I have no idea where Spring may be, but no matter the weather, BASEBALL IS HERE!
Hibernation has ended. The crack of the bat has come back to town, along with the boastful sounds of early predictions of a glorious winning season and the call to get your World Series Tickets early.
Opening Day, so long wished- for no matter if it is played on schedule or after suffering through weather delays or even postponement for a day or two, to get a firm grip on the hopes and challenges of a season of cheering crowds greeting the skills of major leaguers throwing, hitting, chasing and catching well-hit baseballs right out in the open spaces within a ball park.
Vendors hawking scorecards, hot dogs, popcorn, cold drinks, peanuts and pizza mix with excited sounds of fans streaming through clicking turnstiles and on into their seats, as the blaring public address system announcements of line-ups tingle hearts eager to bear witness to the wisdom of trades and advancement of the new team about to start the season of hope and joy.

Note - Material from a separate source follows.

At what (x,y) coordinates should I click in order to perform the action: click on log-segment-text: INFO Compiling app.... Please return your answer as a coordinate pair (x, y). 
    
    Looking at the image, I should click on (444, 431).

Yes, the waiting for “Next Season” has ended with the ump’s call to “PLAY BALL!” It just doesn’t get any better than this.
Reflections of past baseball games and seasons dance in our hearts and heads. Even those days of past struggles with both success and failures once again can recall the mixed emotions of surrounding times long gone by. Boyhood memories capture not only being taken to a major league game for the first time, the first chase of a foul ball, and the gift of the first autograph. The joys spilled beyond the diamond remain with us to this day.

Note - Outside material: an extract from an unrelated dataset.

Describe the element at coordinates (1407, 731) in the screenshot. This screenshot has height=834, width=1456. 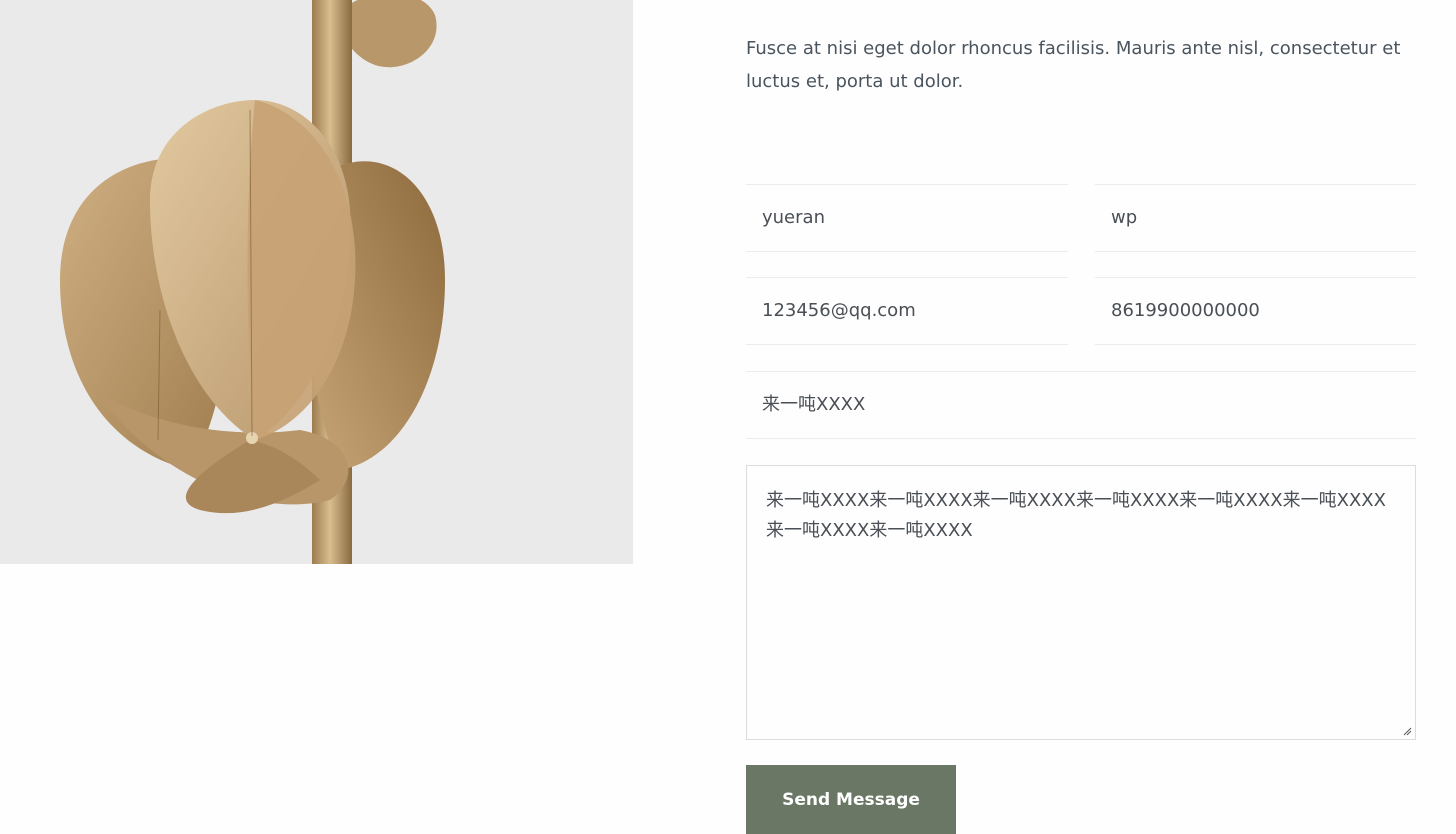
I see `resize-grip-icon` at that location.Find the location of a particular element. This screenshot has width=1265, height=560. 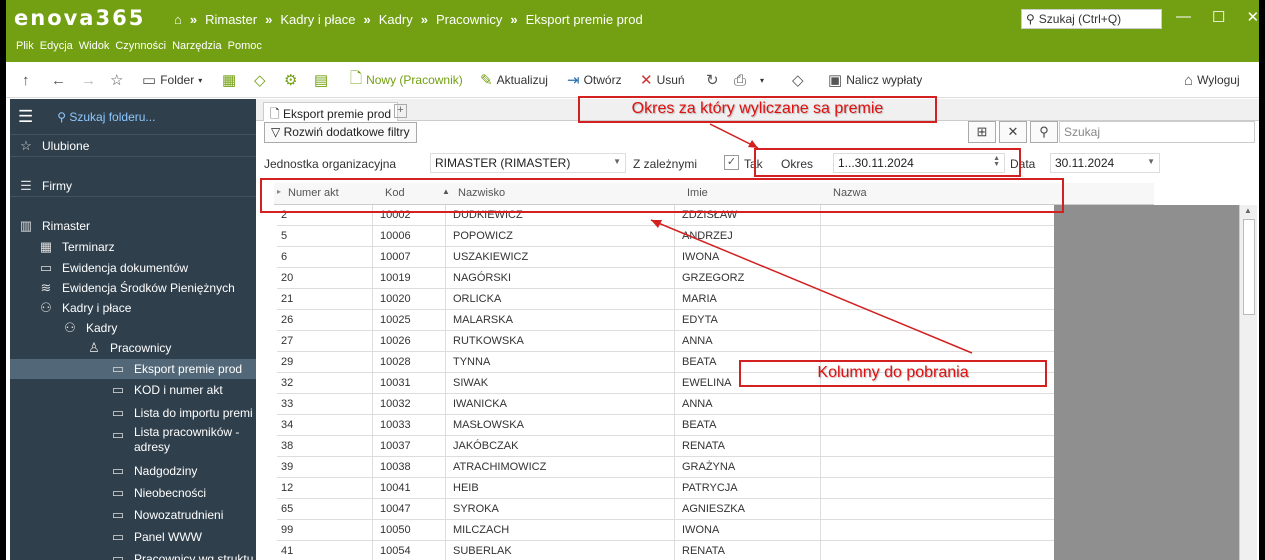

Well before our first visit to the ball park were the wonders of owning our first baseball glove, which needed to be pounded by hand until a pocket was formed to retain caught balls, and the magic wand of a baseball bat that could smack the ball with a sound unlike no other to firmly proclaim success.

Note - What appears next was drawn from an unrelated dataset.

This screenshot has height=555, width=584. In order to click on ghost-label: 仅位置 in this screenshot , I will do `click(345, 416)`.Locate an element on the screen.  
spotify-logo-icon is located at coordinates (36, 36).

Perhaps the best-remembered acquisition was a brand new baseball, complete with hard cover and stitches for a firm grip for throwing and even pitching.
In those first days of acquisition of the tools of the trade, they all came as one each. Only one ball with one bat and one glove. It was a hard learning process to realize that the ball would not last as long as the bat and glove; the “Rocket” baseball wasn’t as tough as regular hard-cover baseballs.
The first thing to go was the stitching, allowing the cover to be knocked off of the mysterious looking inside core of the ball. Initial attempts to keep the ball in play included taping over the loosened stitches, but when the cover ripped away for the final time, the cover was discarded and the tape was wrapped around the inner core, until that would soon unravel and get smaller with each hit.
One of the saddest moments in all of my baseball recollections was not when my favorite major league team lost a game or were eliminated from the pennant race, but on the day when I settled under a fly ball as it dropped out of the sky toward my waiting glove, but the ball had vanished and only a strand of fiber landed. The game was over. I cried.